• Sunulan Metin:
=======

Ne olduğu belli olmayan bir darbe ve yüz binlerce terörist diye suçlanan sivil insan. .
OHAL ve KHK'lar can almaya devam ediyor. Ülkedeki hukuk dışı ortam yüzünden yargı bağımsızlığından ümidini kesen kişiler, ülkeyi terk ederken ya yollarda ya denizlerde ya yaban ellerde kaybolup gidiyorlar. Derin sularda boğulan aileler, çeşitli ülkelerde perişan olmuş Türkiyeli mülteciler, bize her gün büyük bir dramı anlatıyor. Ege Denizi'nde ailece büyük bir facia sonucu yok olan Maden ailesini incelerken Yunanistan'a geçen Türk mültecilerin çok zor hayatlarına muttali olmuştum. Belliydi ki sadece sınırı, denizleri, nehirleri geçmek yetmiyordu. Yunanistan'daki hayat koşulları yokluğa, zorluğa, ölüme davetiye çıkarıyordu. O gün dinlediklerim bana yeni facialar olacağını yazdırmıştı.
Bir ülkede hukuk ve demokrasi yoksa o ülkenin vatandaşları mülteci olmaya başlar. 3. dünya ülkelerinden Batıya göç, artık Türkiye'den de olmaya başladı, çünkü Türkiye'de OHAL, yani keyfi, anayasa çiğneyen yönetim var. Can, mal korkusu ve adalet eksikliği hissi nedeniyle siyasi nedenlerle yurt dışına giden çok vatandaşımız var artık. Bunlardan birisi olan Esma Uludağ geçtiğimiz günlerde genç yaşında hayatını kaybetti. Ölüm, her insan için kaçınılmaz ama bir hekim olarak olayı incelediğimde Esma hanımın yaşam için olağanüstü bir mücadele sergilediğini ve sonunda yenildiğini anladım. Belli ki hamarat, gayretli bir hanım olan Esma hanım zorluklar karşısında kapasitesini zorlamış ve bu hayatına mal olmuştu.

=======

• Ham Öğeler:

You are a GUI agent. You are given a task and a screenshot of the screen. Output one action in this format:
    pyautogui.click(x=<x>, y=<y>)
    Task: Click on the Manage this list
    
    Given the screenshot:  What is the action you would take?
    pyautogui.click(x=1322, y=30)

=======

• Yazılı Problem 1:
Metne göre aşağıdaki soruları yanıtlayınız.
(a) Ege Denizi'nde ailece büyük bir facia sonucu yok olan ailenin adı nedir?
(b) Metinde Türkiye'deki OHAL yönetimi nasıl nitelendirilmektedir?
(c) Geçtiğimiz günlerde genç yaşında hayatını kaybeden kişinin adı nedir?
• Yazılı Problem 2: Metinden "OHAL ve KHK'lar" ifadesiyle başlayıp "facialar olacağını yazdırmıştı." ifadesiyle biten bölümü olduğu gibi çıkarınız.
Öğeler, metinden ayrı ve bağımsız bir malzemedir.

• Yazılı Çözüm 1:
(a) Maden ailesi.
(b) Keyfi, anayasa çiğneyen bir yönetim olarak.
(c) Esma Uludağ.

• Yazılı Çözüm 2:
OHAL ve KHK'lar can almaya devam ediyor. Ülkedeki hukuk dışı ortam yüzünden yargı bağımsızlığından ümidini kesen kişiler, ülkeyi terk ederken ya yollarda ya denizlerde ya yaban ellerde kaybolup gidiyorlar. Derin sularda boğulan aileler, çeşitli ülkelerde perişan olmuş Türkiyeli mülteciler, bize her gün büyük bir dramı anlatıyor. Ege Denizi'nde ailece büyük bir facia sonucu yok olan Maden ailesini incelerken Yunanistan'a geçen Türk mültecilerin çok zor hayatlarına muttali olmuştum. Belliydi ki sadece sınırı, denizleri, nehirleri geçmek yetmiyordu. Yunanistan'daki hayat koşulları yokluğa, zorluğa, ölüme davetiye çıkarıyordu. O gün dinlediklerim bana yeni facialar olacağını yazdırmıştı.